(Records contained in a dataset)
%%
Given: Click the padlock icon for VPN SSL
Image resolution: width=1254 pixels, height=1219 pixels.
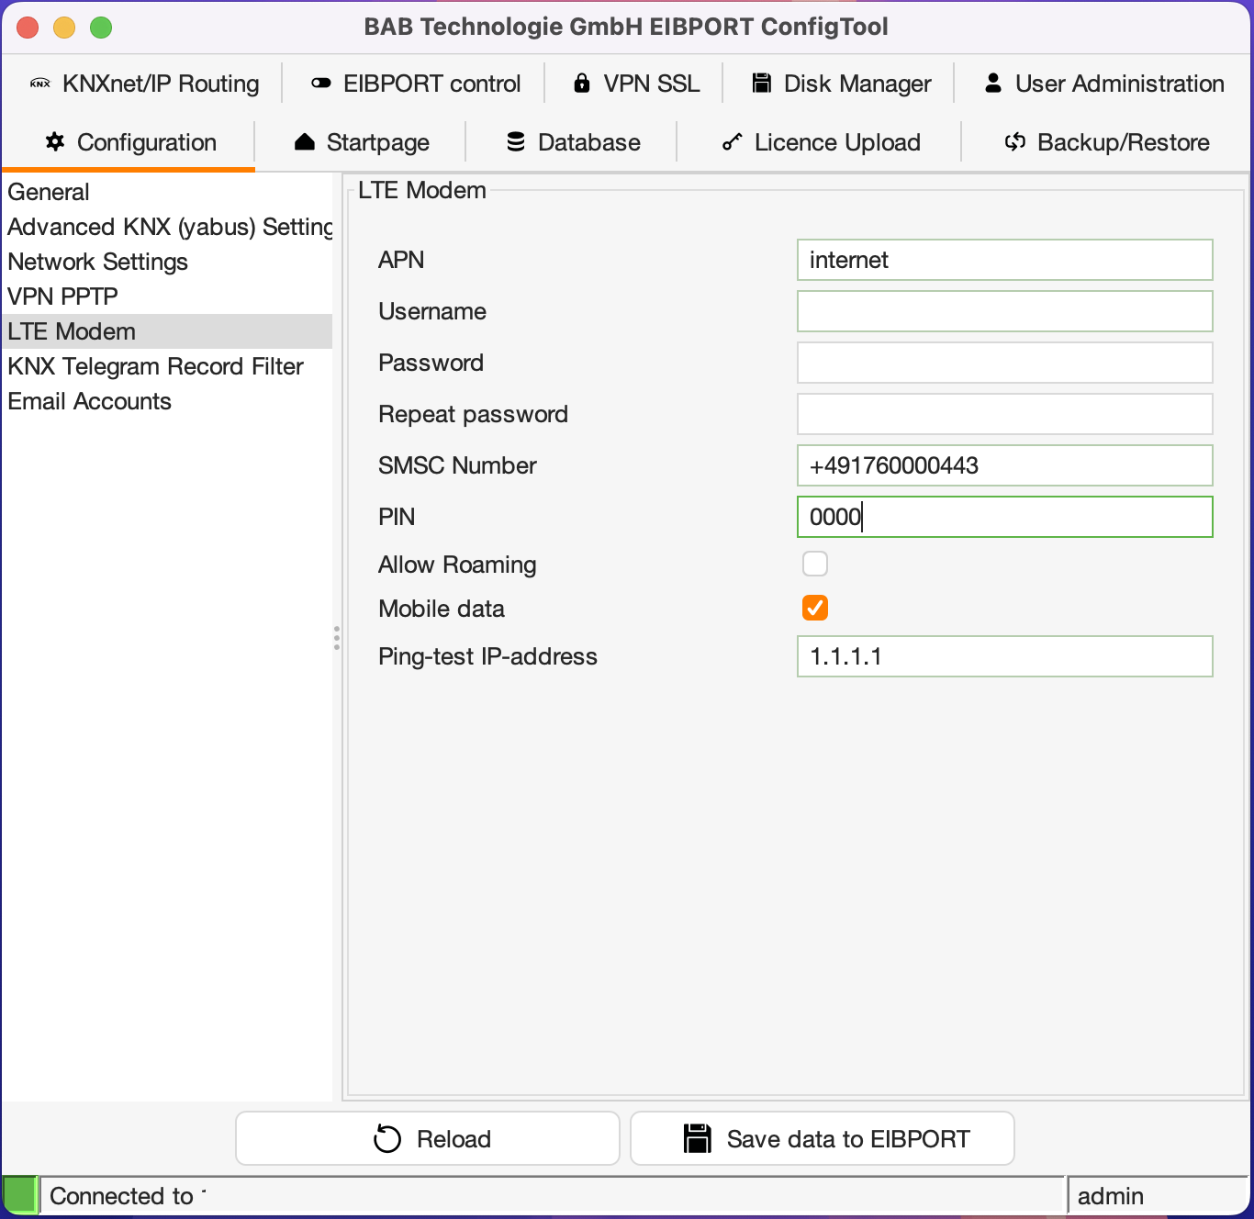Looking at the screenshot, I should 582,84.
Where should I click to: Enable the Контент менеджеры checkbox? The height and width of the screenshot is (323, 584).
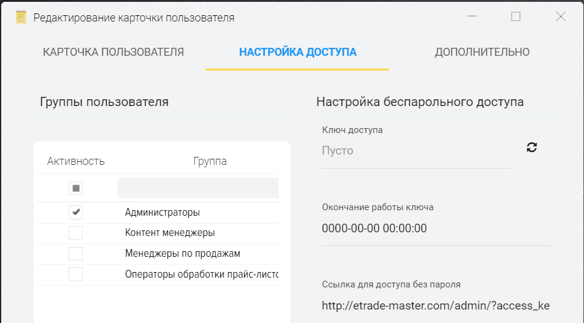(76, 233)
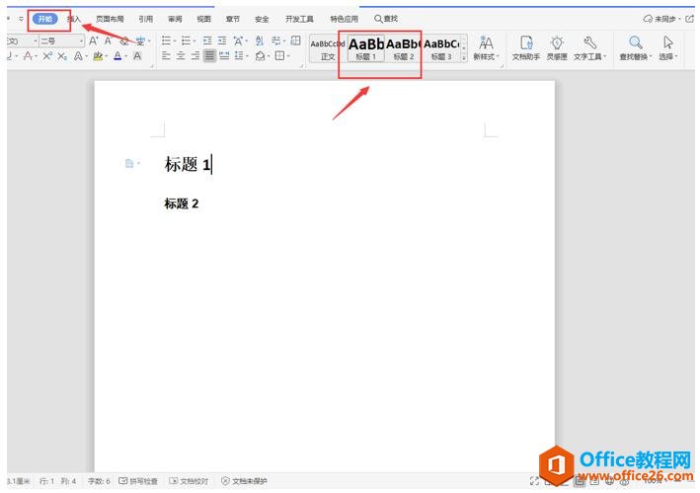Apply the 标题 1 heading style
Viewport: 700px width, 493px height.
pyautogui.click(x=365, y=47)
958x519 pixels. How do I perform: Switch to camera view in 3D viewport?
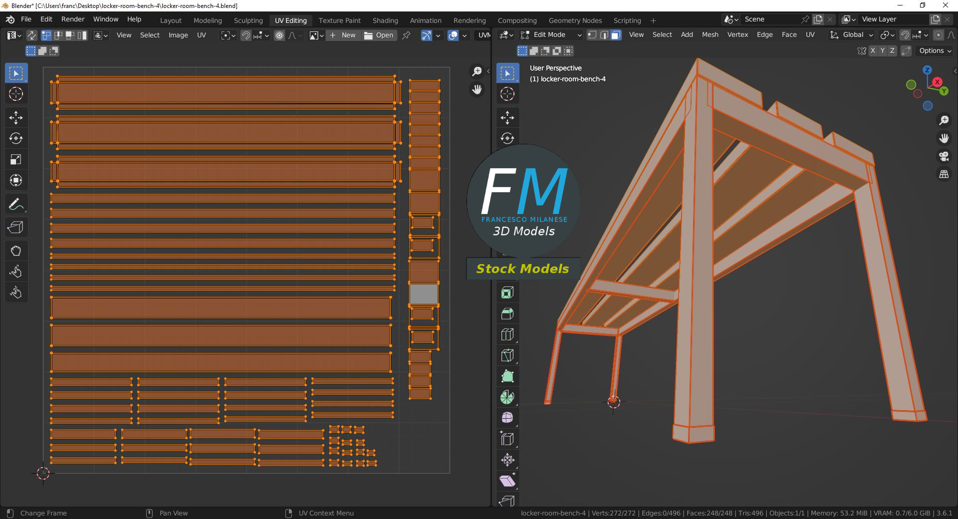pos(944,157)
%%
Directions for this task: Pictures are to be omitted; set down the rest of the entries exactly as given.

Response:
Given: Click the padlock icon for VPN SSL
Image resolution: width=1254 pixels, height=1219 pixels.
Looking at the screenshot, I should 582,84.
Where should I click to: Enable the Контент менеджеры checkbox? The height and width of the screenshot is (323, 584).
(76, 233)
Apply the 标题 1 heading style
Viewport: 700px width, 493px height.
pyautogui.click(x=365, y=47)
958x519 pixels. How do I perform: Switch to camera view in 3D viewport?
pos(944,157)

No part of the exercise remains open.